Quinta-feira, 8 de Maio de 2008
afinal a Dra Ferreira Leite tem propostas: estão disponíveis no site da Renascença

Caro Bruno,

 

Existe uma enorme diferença entre ser comentador ou escrever artigos para jornais e ser candidato a primeiro-ministro ou líder de um partido da oposição. Perdoar-me-á, mas tenho demasiada consideração pela sua inteligência para não perder muito tempo com o assunto. No entanto, recordo-lhe que o papel de comentador é quase na íntegra gasto na análise da espuma dos dias, sem que se lhe exija a exposição da análise e defesa das grandes questões nacionais com que se depara um responsável político. Um comentador está longe, na sua actividade, de poder ser um político a sério. Além do mais, convém lembrar que seria, no mínimo, de mau gosto e de falta de consideração pelo eleitorado mandá-lo ouvir os podcast do programa da Renascença ou ir ao arquivo do Expresso.

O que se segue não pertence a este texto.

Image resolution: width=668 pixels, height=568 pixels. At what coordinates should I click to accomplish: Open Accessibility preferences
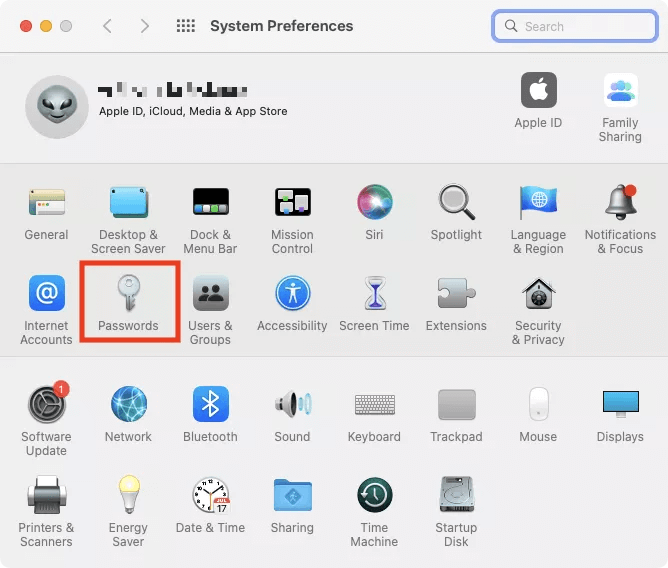pyautogui.click(x=292, y=296)
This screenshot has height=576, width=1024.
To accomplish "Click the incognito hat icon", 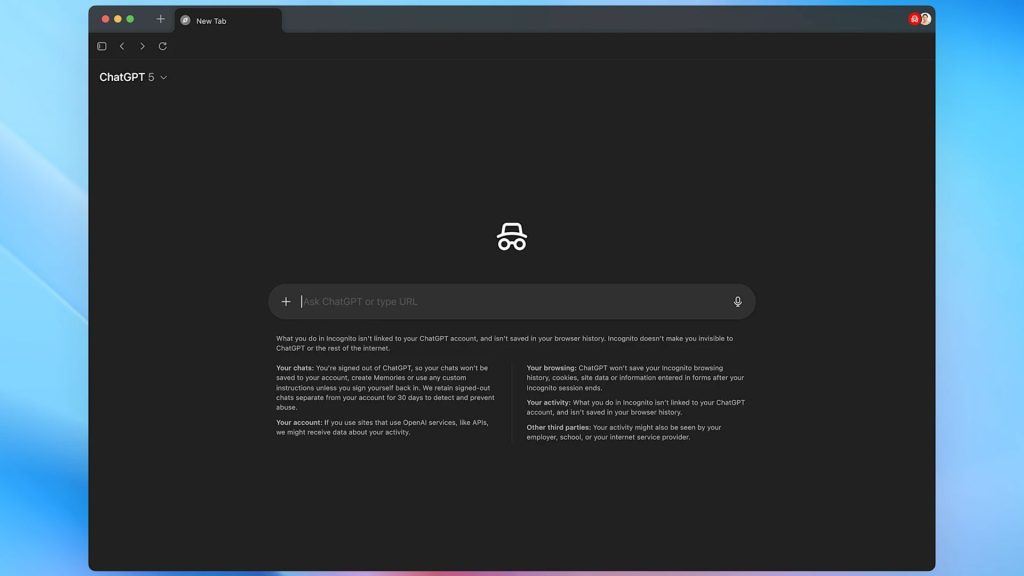I will 511,236.
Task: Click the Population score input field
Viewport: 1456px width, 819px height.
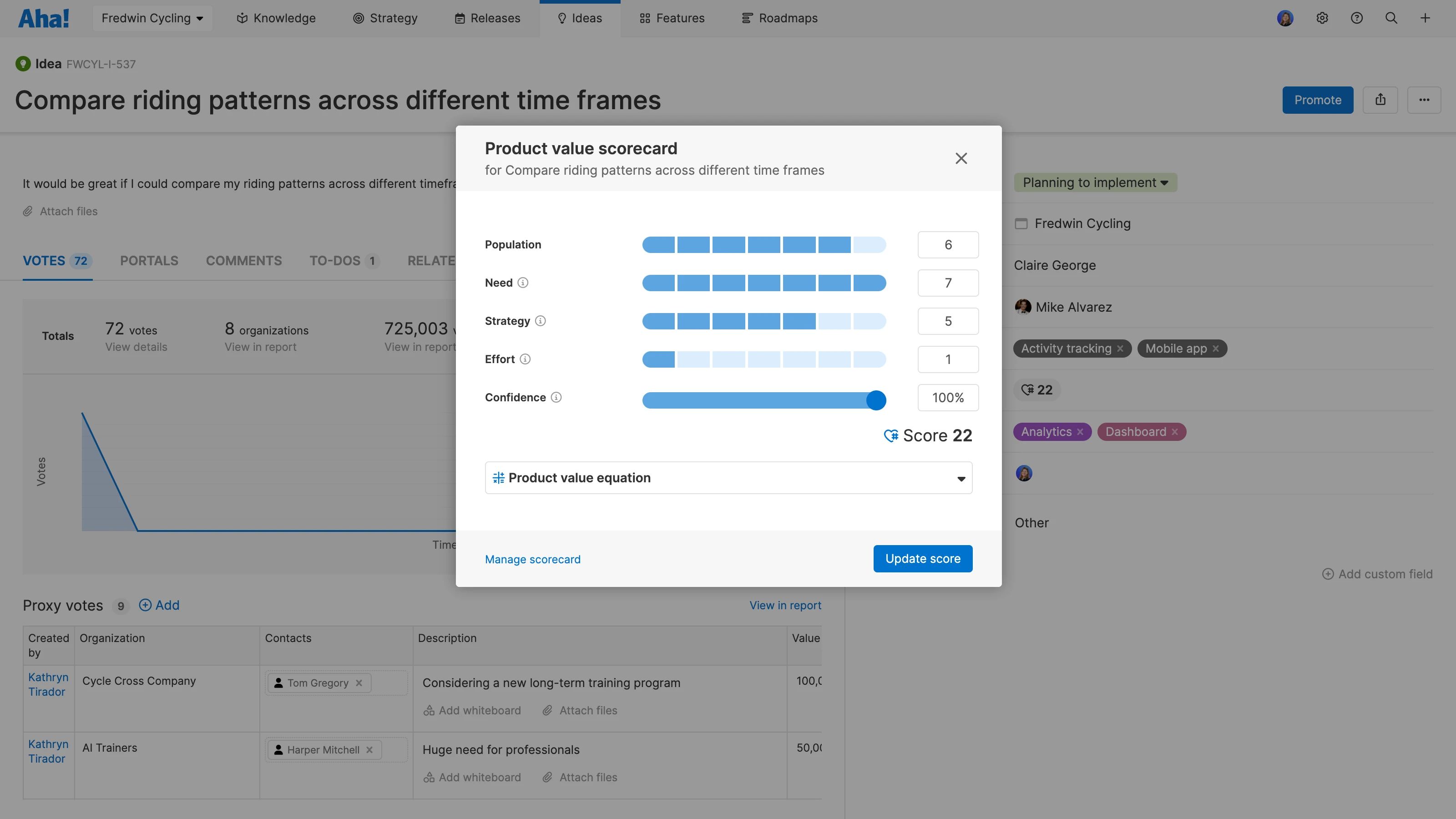Action: [x=948, y=245]
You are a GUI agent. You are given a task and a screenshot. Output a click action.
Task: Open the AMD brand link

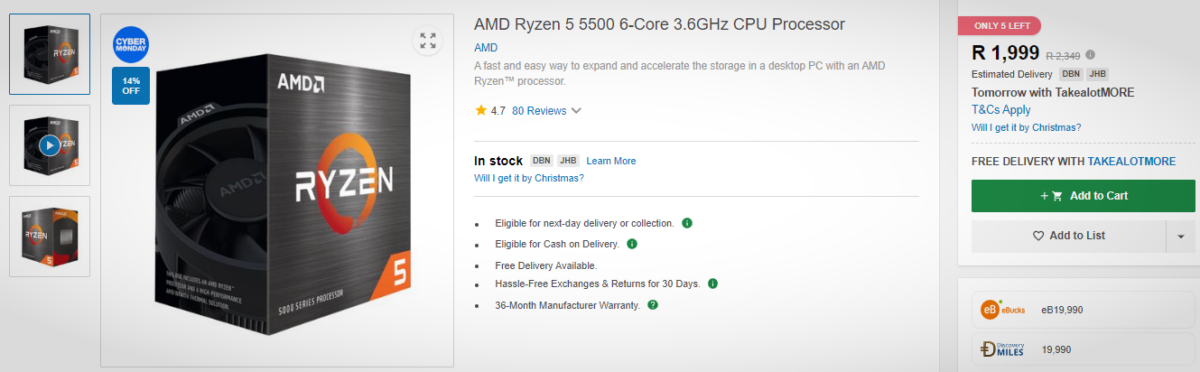(485, 47)
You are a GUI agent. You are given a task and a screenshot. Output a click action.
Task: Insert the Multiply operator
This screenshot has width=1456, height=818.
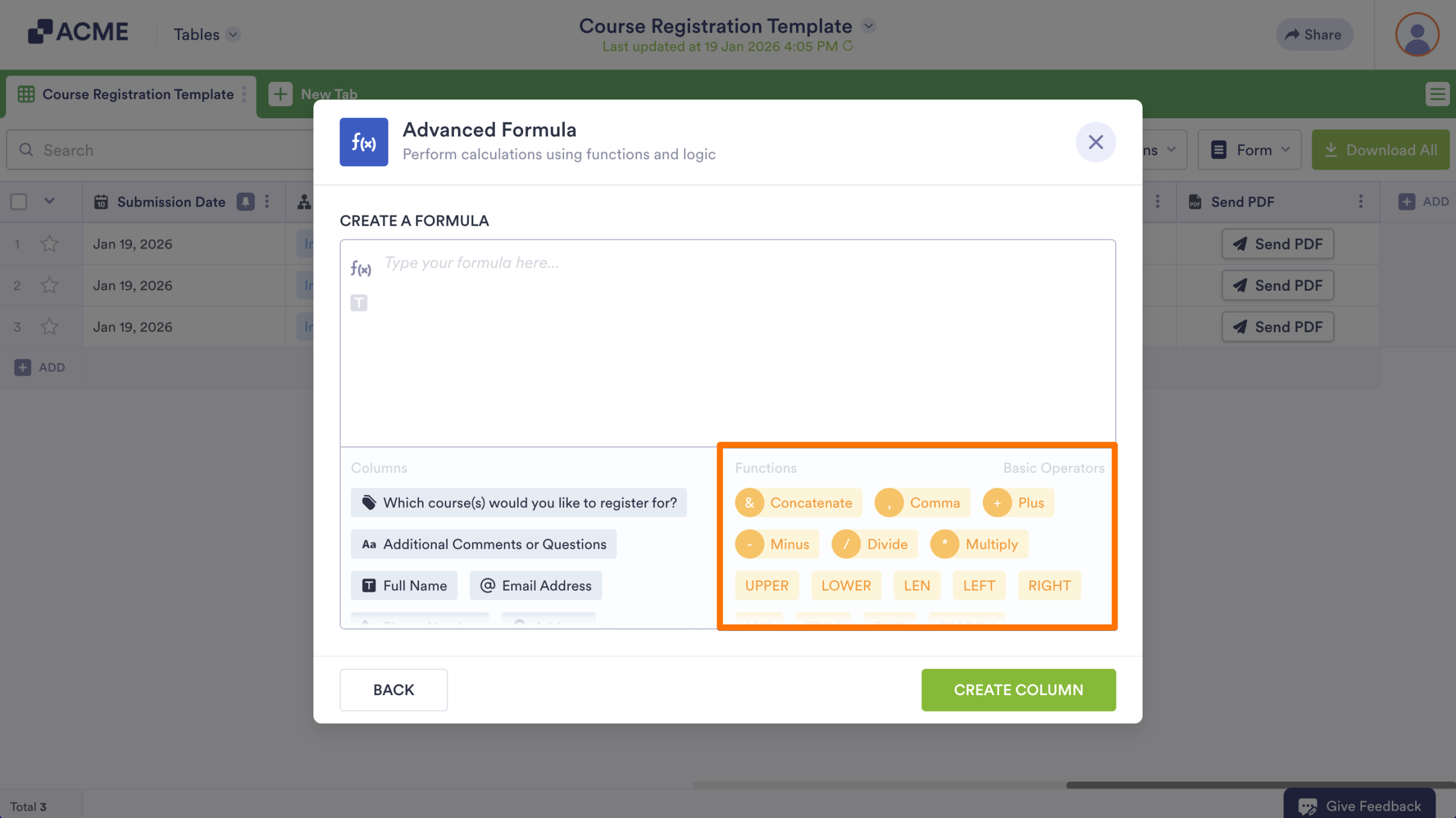click(x=978, y=544)
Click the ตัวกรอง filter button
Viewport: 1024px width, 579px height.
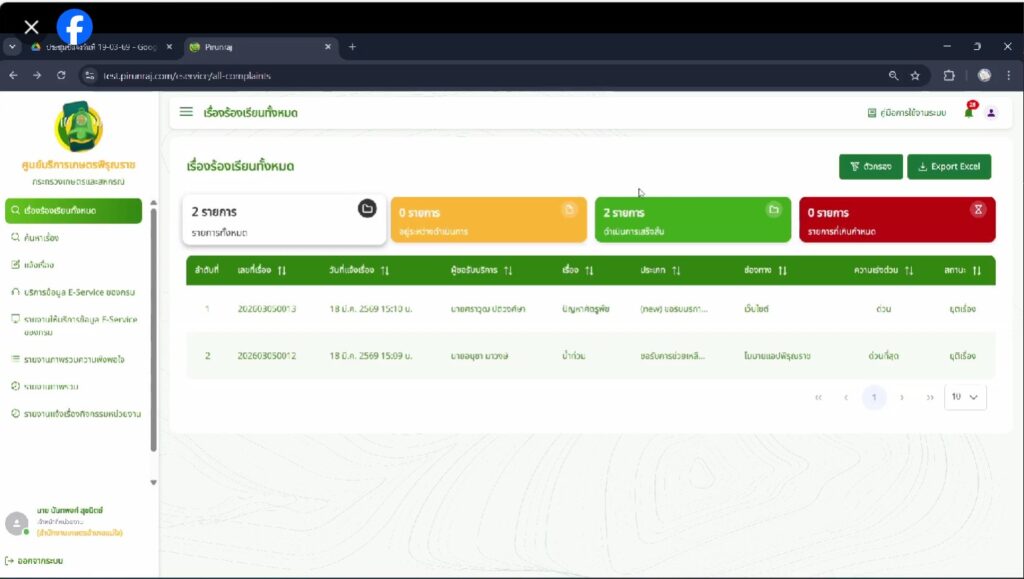[x=871, y=167]
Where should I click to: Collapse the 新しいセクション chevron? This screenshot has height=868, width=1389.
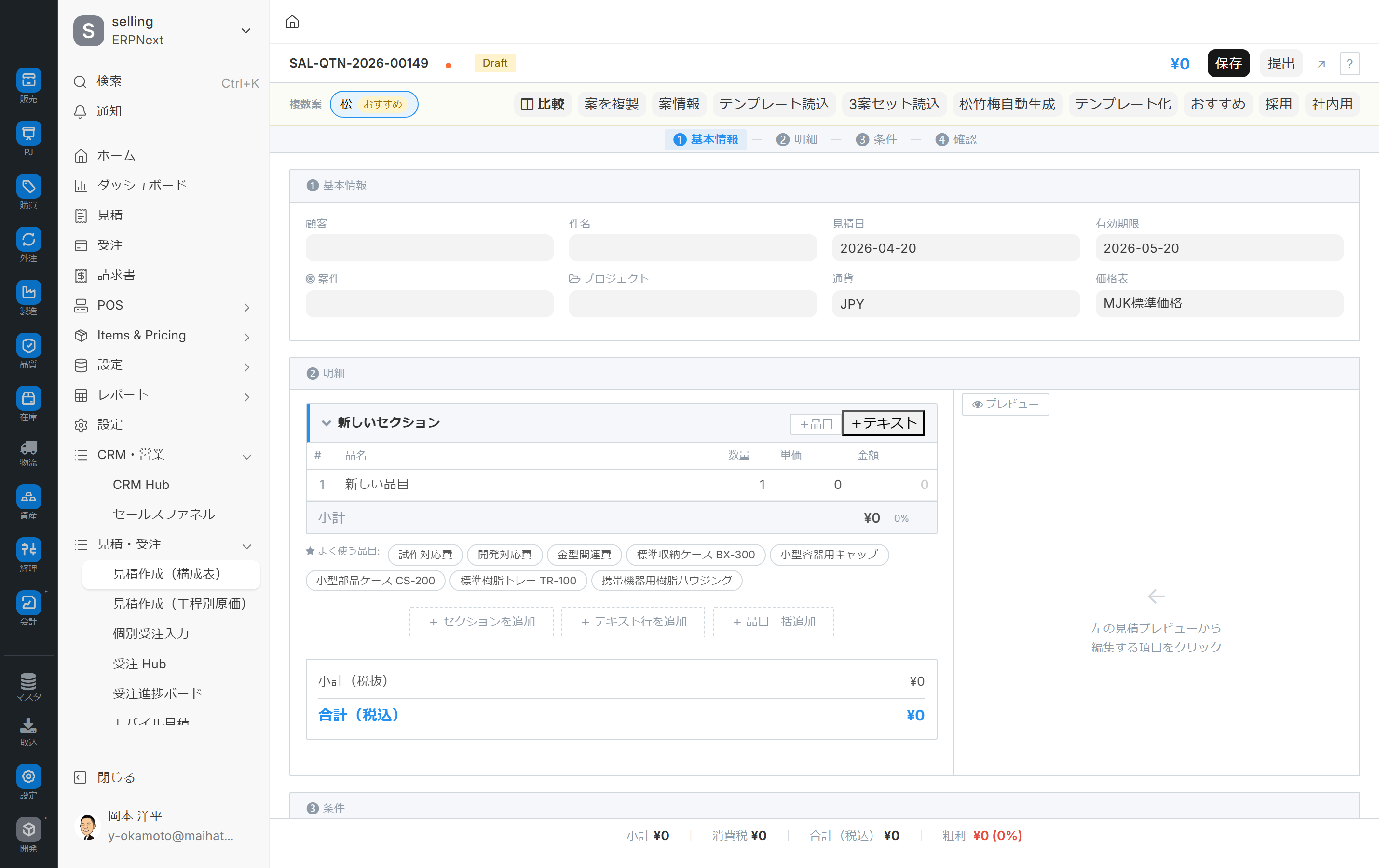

Congratulo-me não só com o facto de um candidato a líder do PSD defender a privatização da CGD mas também que pessoas como o Bruno também a defendam. E a Dra Ferreira Leite, também será dessa opinião? Não creio. A Dra Ferreira Leite parece ser daquela escola que defende que o Estado deve ter na mão a economia e os agentes económicos. Repito, parece, já que pelos vistos nem um apoiante como o Bruno sabe qual a sua posição.

Felizmente Passos Coelho já falou muitas vezes sobre as suas convicções acerca do papel do Estado na Economia e sobre os incentivos às empresas. Pelo que li e ouvi, nos últimos tempos (não num programa da Renascença de há dois ou três anos) quando Passos Coelho fala de apoios às empresas (foi esse o termo) refere-se a um quadro de desburocratização e facilitação de estabelecimento. Não fala de subsídios ou incentivos. Quando muito falará de benesses fiscais e de ajustes na TSU para desenvolvimento de actividade em zonas fora dos grandes centros urbanos. Se bem venho ouvindo e lendo o o que ele diz e escreve.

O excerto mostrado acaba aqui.